Topic: Children without schools: Palmerston North’s 1942 Emergency Education Scheme

By Faculty of Arts and Education

Date and time

Tuesday, April 29 · 5 - 6:30pm NZST

Location

201-265 (Building 201, Room 265)

10 Symonds Street Auckland, 1010 New Zealand

About this event

  • Event lasts 1 hour 30 minutes

Event Details:

Date: Tuesday, 29 April 2025

Time: 5:00pm - Refreshements

5.30 pm - Lecture

Location: Seminar Room 265, Building 201, 10 Symonds Street, Auckland


Topic: Children without schools: Palmerston North’s 1942 Emergency Education Scheme

When the military took over schools in Palmerston North and Feilding in 1942, it provoked an educational experiment that had lasting effects on Aotearoa’s education system – even prompting an admiring report from an Australian Minister. Children took to the streets in an Emergency Education Scheme, making the town their classroom, replacing teacher-led education with self-governance, and forming connections with the community and to local sites. As it turns out, the military takeover couldn’t have happened in a better place. Palmerston North and Feilding were at the forefront of change in educational thought in the 1940s, which no doubt contributed to the success of the experiment. The new and innovative Intermediate School had just opened in Palmerston North, and Feilding was the home of the country’s first state-funded Community Centre, an experiment in community and adult education. This talk will outline how the forces of war combined with educational change were the catalyst for leading educational thinkers and practitioners to create something remarkable in the Manawatu community, and for Aotearoa New Zealand.


Presenters


  • Dr Molly Mullen, Senior Lecturer, Critical Studies in Education

Dr Molly Mullen is a senior lecturer in applied theatre with over ten years’ experience producing theatre education, youth theatre and community arts projects in the UK and Aotearoa New Zealand. Her research examines the experiences of artists and arts organisations as they work towards social change within particular funding and policy contexts. Her creative-practice-based projects explore issues related to economies, ecologies, community and well-being.

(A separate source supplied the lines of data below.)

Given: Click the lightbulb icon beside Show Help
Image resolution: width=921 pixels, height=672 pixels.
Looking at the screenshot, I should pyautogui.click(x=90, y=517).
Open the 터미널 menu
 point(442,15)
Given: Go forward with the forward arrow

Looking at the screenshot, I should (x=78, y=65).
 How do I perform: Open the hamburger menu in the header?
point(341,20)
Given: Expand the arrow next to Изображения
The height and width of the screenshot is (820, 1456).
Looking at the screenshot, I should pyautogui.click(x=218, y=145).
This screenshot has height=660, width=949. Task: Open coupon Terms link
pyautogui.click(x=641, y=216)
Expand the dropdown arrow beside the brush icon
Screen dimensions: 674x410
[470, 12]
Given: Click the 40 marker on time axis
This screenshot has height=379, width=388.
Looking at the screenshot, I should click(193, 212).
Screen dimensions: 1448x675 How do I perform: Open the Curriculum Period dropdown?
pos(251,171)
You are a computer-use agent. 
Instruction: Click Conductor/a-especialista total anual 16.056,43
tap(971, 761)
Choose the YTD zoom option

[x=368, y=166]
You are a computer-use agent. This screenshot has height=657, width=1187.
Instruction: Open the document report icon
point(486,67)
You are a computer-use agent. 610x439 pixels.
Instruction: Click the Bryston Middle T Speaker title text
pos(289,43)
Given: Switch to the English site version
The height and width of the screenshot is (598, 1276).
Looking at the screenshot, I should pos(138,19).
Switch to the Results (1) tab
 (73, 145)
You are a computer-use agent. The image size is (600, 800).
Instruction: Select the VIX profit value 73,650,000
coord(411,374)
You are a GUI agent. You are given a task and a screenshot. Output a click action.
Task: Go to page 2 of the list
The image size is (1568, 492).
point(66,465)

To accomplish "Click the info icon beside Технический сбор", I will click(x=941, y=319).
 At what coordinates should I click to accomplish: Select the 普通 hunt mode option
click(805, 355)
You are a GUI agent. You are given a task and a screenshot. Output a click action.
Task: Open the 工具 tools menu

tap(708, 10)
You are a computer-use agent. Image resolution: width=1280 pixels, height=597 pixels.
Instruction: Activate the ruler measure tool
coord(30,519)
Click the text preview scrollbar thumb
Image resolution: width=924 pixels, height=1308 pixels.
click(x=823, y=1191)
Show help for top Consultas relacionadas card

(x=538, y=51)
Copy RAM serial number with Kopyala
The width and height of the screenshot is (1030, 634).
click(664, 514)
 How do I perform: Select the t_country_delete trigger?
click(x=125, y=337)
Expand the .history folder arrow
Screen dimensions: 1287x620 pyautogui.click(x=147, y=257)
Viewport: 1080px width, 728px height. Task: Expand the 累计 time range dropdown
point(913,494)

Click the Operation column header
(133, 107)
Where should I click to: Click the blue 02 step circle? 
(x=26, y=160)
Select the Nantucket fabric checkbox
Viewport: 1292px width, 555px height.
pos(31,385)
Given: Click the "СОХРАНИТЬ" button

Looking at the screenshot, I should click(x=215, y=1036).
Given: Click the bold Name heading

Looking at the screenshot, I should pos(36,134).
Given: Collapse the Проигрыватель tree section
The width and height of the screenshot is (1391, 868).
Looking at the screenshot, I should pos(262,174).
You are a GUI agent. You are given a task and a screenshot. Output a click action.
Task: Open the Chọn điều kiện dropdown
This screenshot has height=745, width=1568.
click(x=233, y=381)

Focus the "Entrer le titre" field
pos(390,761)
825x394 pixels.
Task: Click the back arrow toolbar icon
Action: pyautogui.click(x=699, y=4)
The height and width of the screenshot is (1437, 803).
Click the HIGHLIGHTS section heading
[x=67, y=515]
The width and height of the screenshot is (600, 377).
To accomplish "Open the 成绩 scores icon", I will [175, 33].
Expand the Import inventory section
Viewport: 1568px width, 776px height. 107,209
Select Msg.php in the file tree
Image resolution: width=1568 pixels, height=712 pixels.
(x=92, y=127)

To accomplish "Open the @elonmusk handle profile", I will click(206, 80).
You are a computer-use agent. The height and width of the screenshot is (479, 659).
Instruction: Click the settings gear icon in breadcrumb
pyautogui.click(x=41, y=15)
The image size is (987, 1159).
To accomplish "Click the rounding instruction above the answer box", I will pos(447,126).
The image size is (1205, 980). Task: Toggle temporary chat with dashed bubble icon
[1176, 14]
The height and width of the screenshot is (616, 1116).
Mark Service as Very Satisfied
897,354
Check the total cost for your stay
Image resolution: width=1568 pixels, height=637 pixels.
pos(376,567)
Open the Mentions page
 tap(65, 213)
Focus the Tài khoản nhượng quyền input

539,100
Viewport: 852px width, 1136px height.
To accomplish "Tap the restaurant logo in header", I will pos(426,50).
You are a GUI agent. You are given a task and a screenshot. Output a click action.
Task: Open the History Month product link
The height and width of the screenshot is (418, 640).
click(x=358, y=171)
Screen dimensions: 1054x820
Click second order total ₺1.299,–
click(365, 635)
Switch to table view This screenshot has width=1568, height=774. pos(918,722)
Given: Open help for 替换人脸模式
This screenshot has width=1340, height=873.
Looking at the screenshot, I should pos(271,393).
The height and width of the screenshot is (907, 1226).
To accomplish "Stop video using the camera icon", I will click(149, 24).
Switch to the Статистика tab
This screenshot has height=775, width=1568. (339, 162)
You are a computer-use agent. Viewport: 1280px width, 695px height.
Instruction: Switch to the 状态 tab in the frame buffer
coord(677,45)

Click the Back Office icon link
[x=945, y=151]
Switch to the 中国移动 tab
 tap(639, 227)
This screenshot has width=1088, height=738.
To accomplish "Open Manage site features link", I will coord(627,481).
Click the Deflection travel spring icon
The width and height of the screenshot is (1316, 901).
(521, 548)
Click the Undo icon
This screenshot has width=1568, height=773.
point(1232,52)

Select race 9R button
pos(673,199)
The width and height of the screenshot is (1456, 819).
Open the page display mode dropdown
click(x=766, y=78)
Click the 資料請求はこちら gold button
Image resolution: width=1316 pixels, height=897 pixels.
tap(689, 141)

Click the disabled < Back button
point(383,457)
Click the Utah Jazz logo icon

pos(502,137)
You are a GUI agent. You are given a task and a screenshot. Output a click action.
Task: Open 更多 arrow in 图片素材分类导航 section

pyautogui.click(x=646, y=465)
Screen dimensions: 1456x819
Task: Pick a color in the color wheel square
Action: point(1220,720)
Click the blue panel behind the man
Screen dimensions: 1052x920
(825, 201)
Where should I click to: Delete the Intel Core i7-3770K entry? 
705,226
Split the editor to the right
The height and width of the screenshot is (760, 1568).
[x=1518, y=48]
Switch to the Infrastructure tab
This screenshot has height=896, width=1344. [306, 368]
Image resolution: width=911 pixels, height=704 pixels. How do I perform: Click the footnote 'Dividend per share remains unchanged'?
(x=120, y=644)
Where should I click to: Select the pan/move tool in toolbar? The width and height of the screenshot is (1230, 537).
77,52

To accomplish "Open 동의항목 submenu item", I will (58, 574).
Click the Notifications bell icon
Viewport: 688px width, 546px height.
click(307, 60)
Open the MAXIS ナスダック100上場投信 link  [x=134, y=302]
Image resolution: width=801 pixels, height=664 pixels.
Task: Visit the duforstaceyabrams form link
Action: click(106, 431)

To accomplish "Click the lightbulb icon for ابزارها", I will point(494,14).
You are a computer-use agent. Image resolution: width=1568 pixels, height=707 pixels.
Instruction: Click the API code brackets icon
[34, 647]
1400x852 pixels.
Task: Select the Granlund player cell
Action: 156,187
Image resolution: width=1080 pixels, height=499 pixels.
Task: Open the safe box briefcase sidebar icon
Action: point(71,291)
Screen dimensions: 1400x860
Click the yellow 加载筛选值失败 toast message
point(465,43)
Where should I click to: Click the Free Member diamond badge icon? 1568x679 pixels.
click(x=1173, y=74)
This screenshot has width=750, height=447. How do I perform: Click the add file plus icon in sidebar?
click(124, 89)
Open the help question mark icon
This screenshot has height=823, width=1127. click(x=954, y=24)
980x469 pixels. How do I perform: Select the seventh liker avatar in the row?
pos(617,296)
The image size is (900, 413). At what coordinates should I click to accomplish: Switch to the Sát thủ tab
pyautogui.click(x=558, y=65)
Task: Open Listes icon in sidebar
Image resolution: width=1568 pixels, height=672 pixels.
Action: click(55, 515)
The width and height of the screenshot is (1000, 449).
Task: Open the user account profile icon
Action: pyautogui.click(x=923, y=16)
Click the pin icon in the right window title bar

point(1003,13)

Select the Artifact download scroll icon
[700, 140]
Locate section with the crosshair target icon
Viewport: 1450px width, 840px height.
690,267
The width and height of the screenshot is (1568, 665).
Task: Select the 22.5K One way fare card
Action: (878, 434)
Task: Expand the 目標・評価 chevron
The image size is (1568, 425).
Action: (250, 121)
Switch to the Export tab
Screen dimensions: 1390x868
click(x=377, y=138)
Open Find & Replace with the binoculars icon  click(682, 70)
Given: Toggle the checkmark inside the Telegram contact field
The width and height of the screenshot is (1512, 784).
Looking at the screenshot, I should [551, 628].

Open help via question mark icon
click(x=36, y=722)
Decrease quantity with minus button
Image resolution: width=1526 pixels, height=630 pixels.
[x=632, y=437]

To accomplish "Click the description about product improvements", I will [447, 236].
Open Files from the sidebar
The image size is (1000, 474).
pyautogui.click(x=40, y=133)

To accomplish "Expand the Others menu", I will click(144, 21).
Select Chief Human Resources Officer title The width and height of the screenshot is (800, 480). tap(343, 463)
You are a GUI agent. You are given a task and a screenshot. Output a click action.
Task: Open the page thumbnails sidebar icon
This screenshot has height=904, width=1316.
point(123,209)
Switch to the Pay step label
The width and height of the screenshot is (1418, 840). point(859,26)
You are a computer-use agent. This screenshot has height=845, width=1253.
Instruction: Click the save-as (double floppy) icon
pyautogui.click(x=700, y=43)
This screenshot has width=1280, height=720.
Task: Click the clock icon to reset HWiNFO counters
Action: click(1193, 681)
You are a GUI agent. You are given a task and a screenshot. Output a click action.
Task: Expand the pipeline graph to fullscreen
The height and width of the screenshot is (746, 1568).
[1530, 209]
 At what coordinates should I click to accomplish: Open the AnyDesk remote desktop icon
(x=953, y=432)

  • Dr Frances Kelly, Senior Lecturer, Critical Studies in Education

Dr Frances Kelly is a Senior Lecturer in Critical Studies in Education in the Faculty of Arts and Education at Waipapa Taumata Rau | University of Auckland. Frances’ research is primarily in the fields of higher education and the history of education. Her interests span spatial and material histories of schools and universities, mid-century educational experiments in education, education for participation in social democratic societies, school publications, and nature study in Aotearoa New Zealand.


  • Dr Kirsten Locke, Associate Professor, Critical Studies in Education

Dr Kirsten Locke is Associate Professor at the School of Critical Studies in the Faculty of Arts and Education at Waipapa Taumata Rau | University of Auckland. Her work calls on the history of educational ideas and the philosophy and theory of education to provide insights about and challenges to orthodox thinking in education that spans compulsory and university contexts. Kirsten’s research work focuses on the unheard and the invisible in education. One strain of this thinking is in her focus on women’s voices in academia and the affective dimensions to the joys, sorrows, and mundanities of what it means to engage with the university. Another focus is on the historical and philosophical conceptual architecture of western philosophy and the role these concepts play in providing education as we know it, its character, contradictions, and energies.